Re: [Avocado-devel] Ways to solve asset fetcher clashes

Cleber Rosa Wed, 20 Jun 2018 11:20:39 -0700

On 06/20/2018 10:13 AM, Lukáš Doktor wrote:
> Dne 19.6.2018 v 04:50 Cleber Rosa napsal(a):
>>
>>
>> On 06/12/2018 02:27 PM, Lukáš Doktor wrote:
>>> Hello guys,
>>>
>>> As Cleber pointed out on the release meeting, we are struggling with our 
>>> asset fetcher. It was designed with one goal, to cache arbitrary files by 
>>> name and it fails when different asset use the same name as it simply 
>>> assumes they are the same thing.
>>>
>>> Let's have a look at this example:
>>>
>>>     fetch("https://www.example.org/foo.zip";)
>>>     fetch("https://www.example.org/bar.zip";)
>>>     fetch("http://www.example.org/foo.zip";)
>>>
>>> Currently the third fetch simply uses the "foo.zip" downloaded from "https" 
>>> even though it could be a completely different file (or downloaded from 
>>> completely different url). This is good and bad. It's good when you're 
>>> downloading **any** "ltp.tar.bz2", or **any** "netperf.zip", but if you are 
>>> downloading "vmlinuz" which is always called "vmlinuz" but comes from a 
>>> different subdirectory, it might lead to big problems.
>>>
>>
>> Right, all your observations so far are correct.
>>
>>> From this I can see two mods of assets, anonymous and specific. Instead of 
>>> trying to detect this based on combinations of hashes and methods, I'd 
>>> suggest being explicit and either add it as extra argument, or even create 
>>> new class `AnonymousAsset` and `SpecificAsset`, where `AnonymousAsset` 
>>> would be the current implementation and we still need to decide on 
>>> `SpecificAsset` implementation. Let's discuss some approaches and use 
>>> following assets in examples:
>>
>> Given that the `fetch_asset()` is the one interface test writers are
>> encouraged to use, having different classes is really an implementation
>> detail at this point.  For this discussion, I do see value in naming the
>> different modes though.

——

__Objectives__.
- A) Which two new classes does the asset fetcher thread propose?
- B) Continue the asset fetcher thread from its last sentence.
The listing after this thread is separate material.

__Recorded information__.
——

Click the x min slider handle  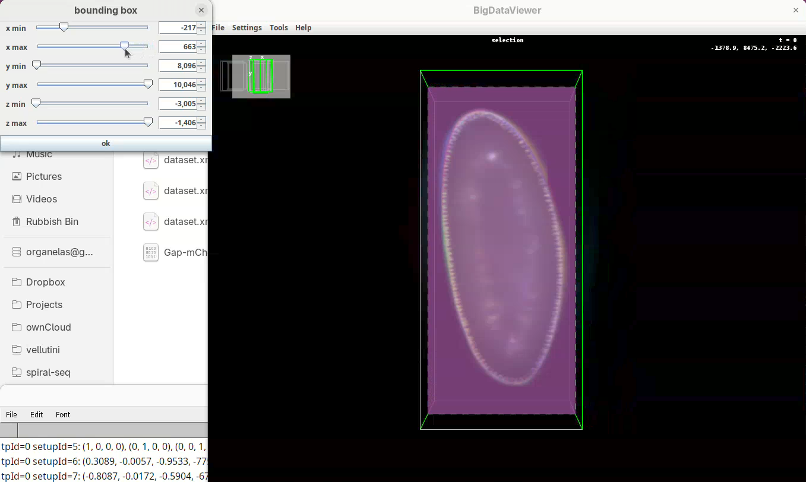tap(64, 27)
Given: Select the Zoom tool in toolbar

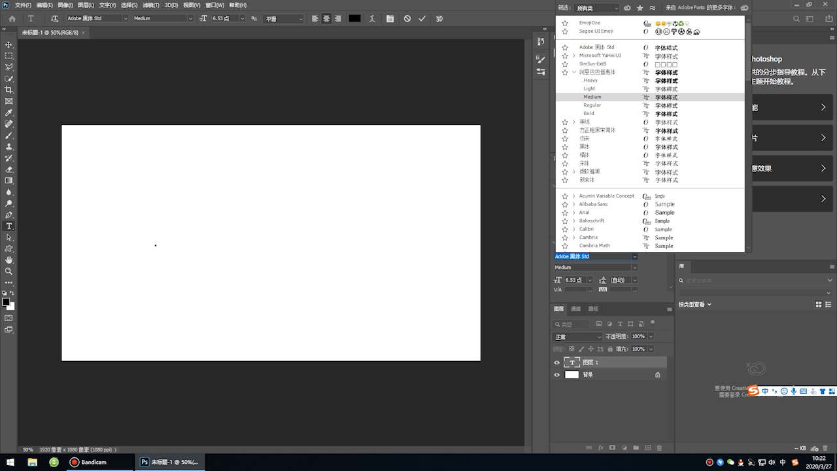Looking at the screenshot, I should click(9, 271).
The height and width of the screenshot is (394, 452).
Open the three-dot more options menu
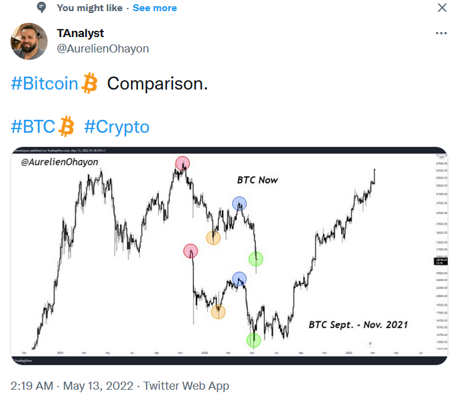(x=440, y=33)
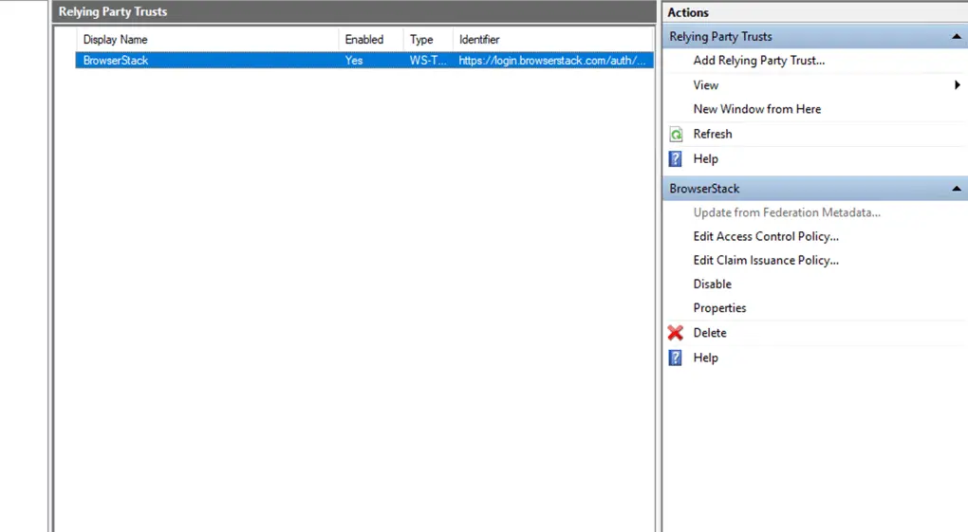Click the red X Delete icon
The width and height of the screenshot is (968, 532).
pyautogui.click(x=676, y=333)
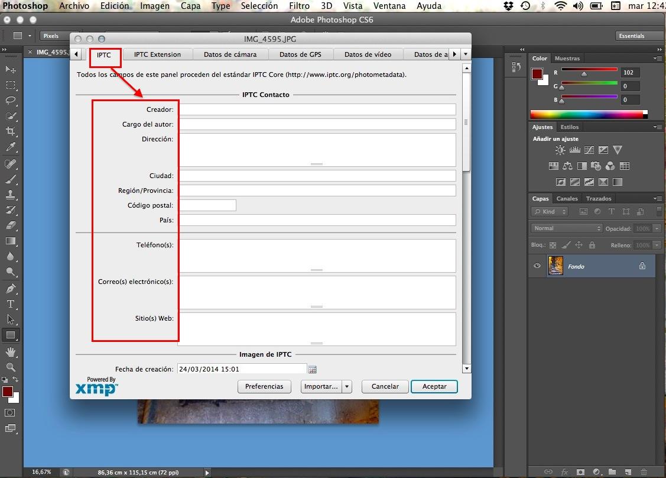Add a Brightness/Contrast adjustment
This screenshot has height=478, width=666.
click(x=560, y=150)

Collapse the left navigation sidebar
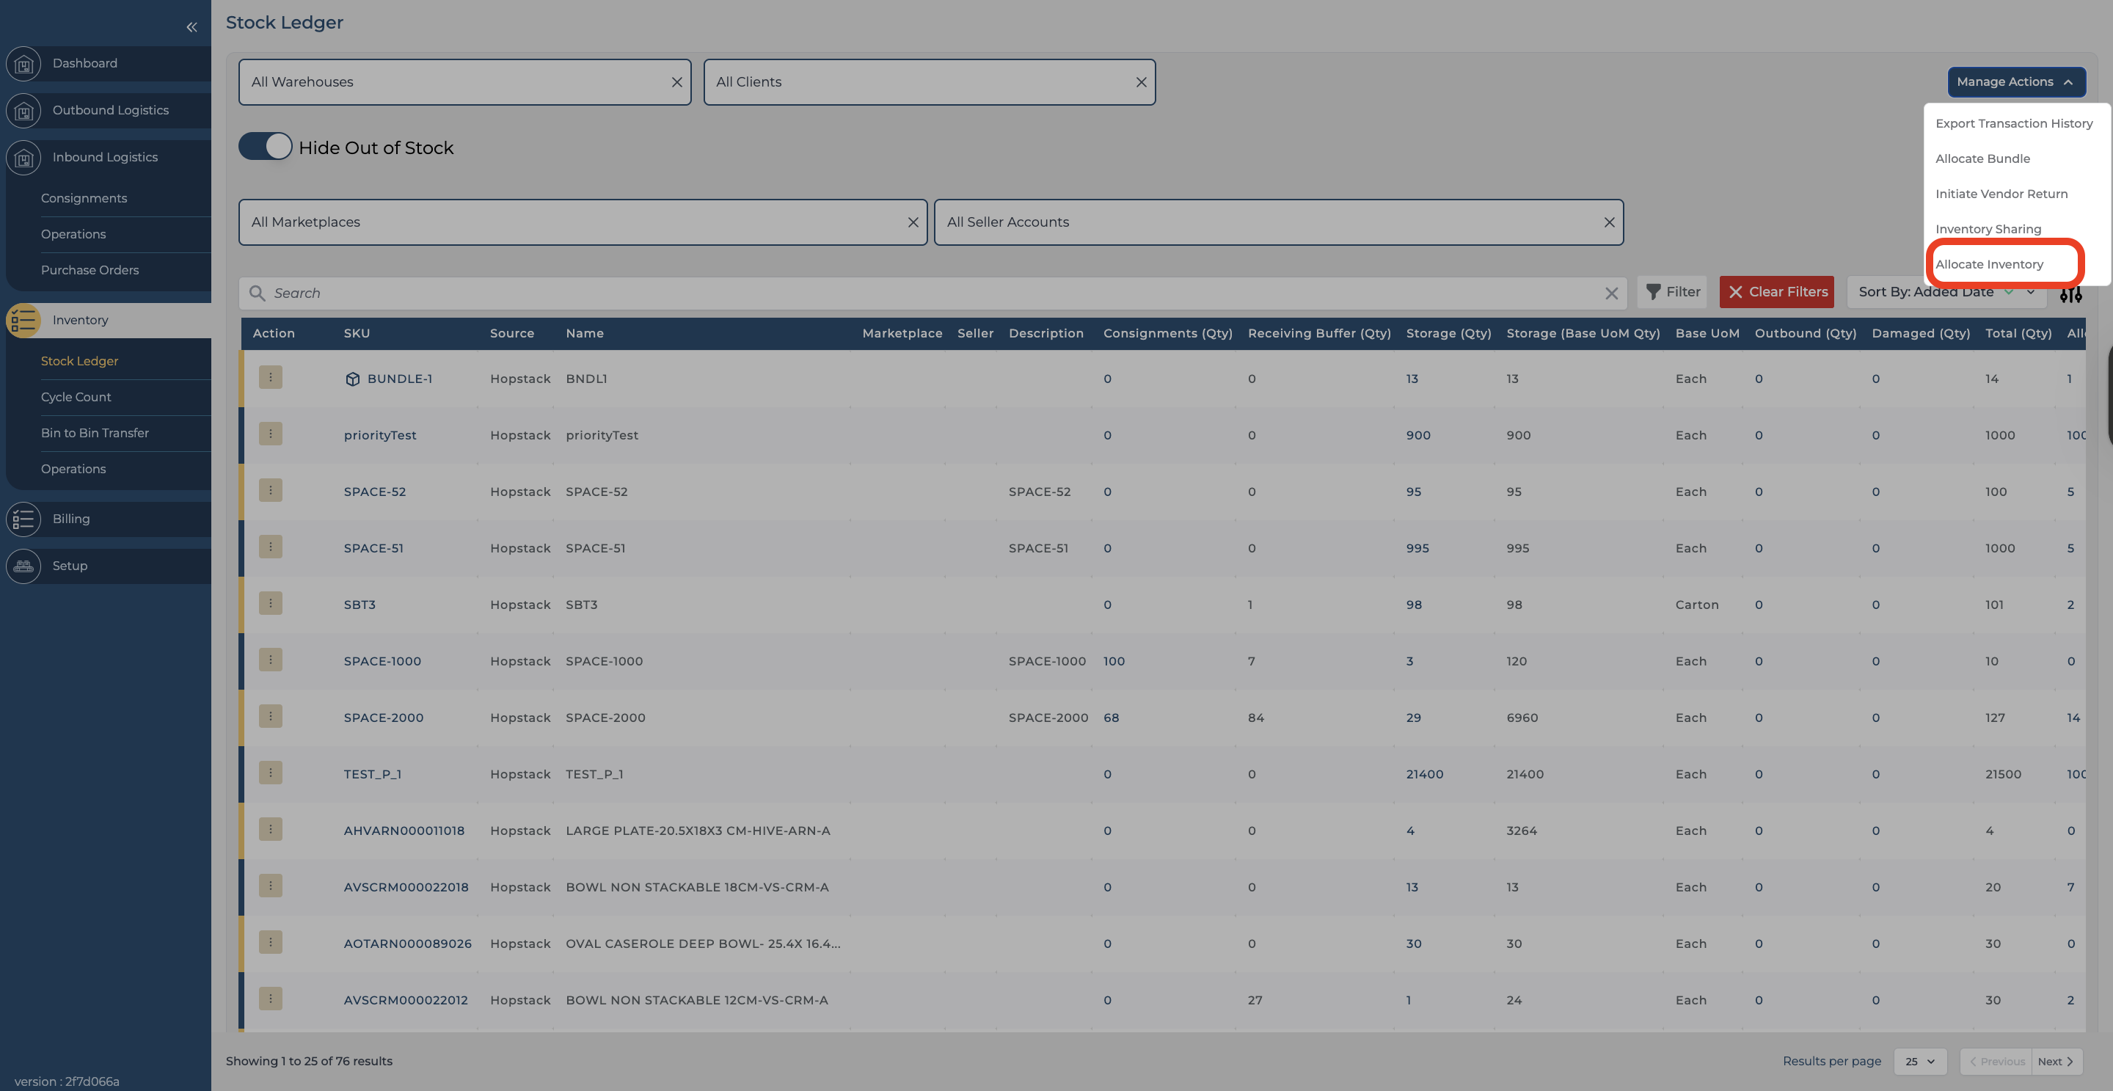(x=192, y=26)
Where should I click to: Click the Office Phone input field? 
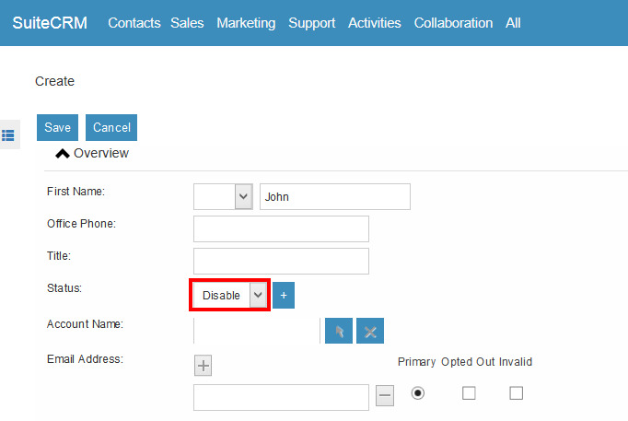281,228
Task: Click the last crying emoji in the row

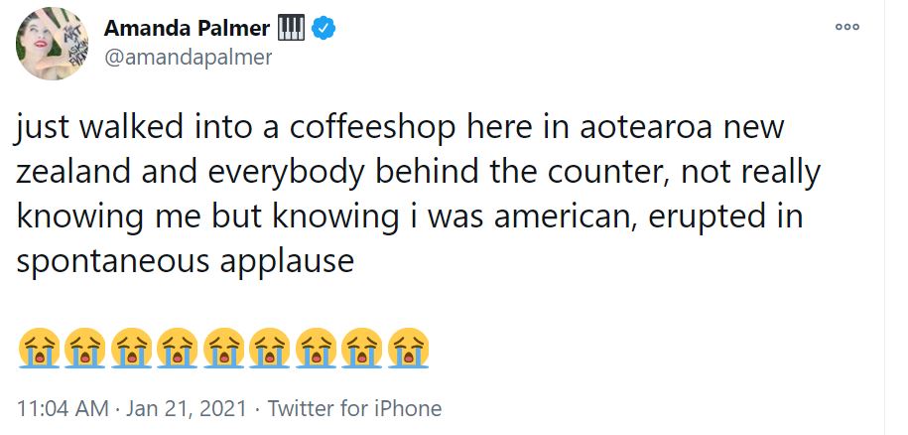Action: click(x=408, y=349)
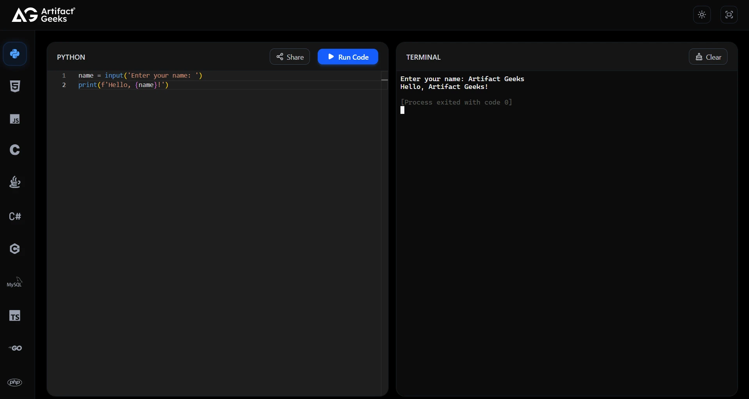749x399 pixels.
Task: Enter fullscreen using top-right icon
Action: coord(728,15)
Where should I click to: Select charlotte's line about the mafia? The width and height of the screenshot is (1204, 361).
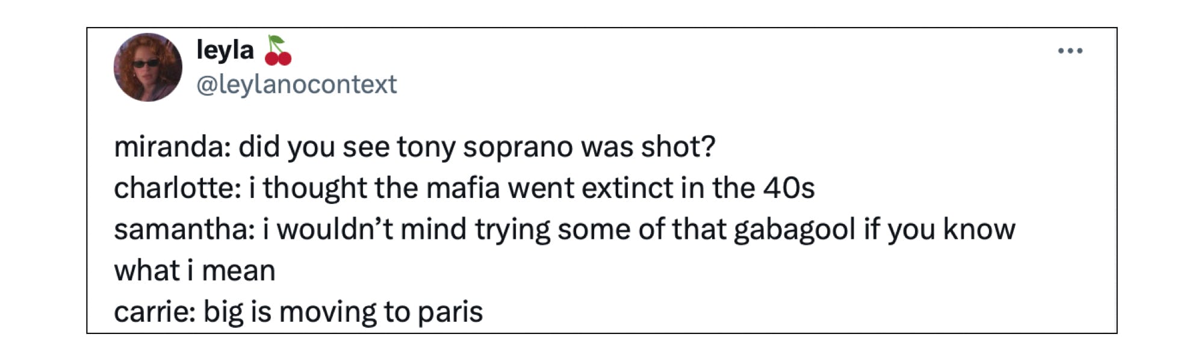point(464,188)
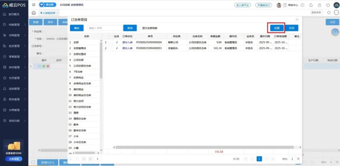Click the 设置 button in the dialog
Screen dimensions: 340x166
coord(277,28)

——

__Exercise results__.
- A) `AnonymousAsset` and `SpecificAsset`.

- B)
>>
>>>
>>>
>>> Current implementation
>>> ----------------------
>>>
>>> Current implementation is Anonymous and the last one simply returns the 
>>> "foo.zip" fetched in first fetch.
>>>
>>> Result:
>>>
>>>     foo.zip
>>>     bar.zip    # This one is fetched from "https"
>>>
>>>
>>> + simplest
>>> - leads to clashes
>>>
>>>
>>
>> No need to say that this is where we're moving away from.
>>
>>> Hashed url dir
>>> --------------
>>>
>>> I can see multiple options. Cleber proposed in 
>>> https://github.com/avocado-framework/avocado/pull/2652 to create in such 
>>> case dir based "hash(url)" and store all assets of given url there. It 
>>> seems to be fairly simple to develop and maintain, but the cache might 
>>> become hard to upkeep and there is non-zero possibility of clashes (but 
>>> nearly limiting to zero).
>>>
>>
>> Definitely my goals were to keep it simple, and to fix the one issue at
>> hand.  My motivations are based on the idea that Avocado should be able
>> to help test writers with common tasks in tests, but it's hardly going
>> to contain in itself full-blown and complete solutions to generic
>> problems, downloading and caching files.
>>
>> Now, I'd be nice to describe the possible clashes (besides, of course
>> possible hash collisions).  I can think of one:
>>
>>  * Anonymous with url "http://foo/bar.zip";
>>  * "Specific" with url "http://baz/4b3d163d2565966cf554ccb6e81f31f8695ceb54";
>>
>> The clash exists because sha1("http://foo/bar.zip";) is
>> 4b3d163d2565966cf554ccb6e81f31f8695ceb54.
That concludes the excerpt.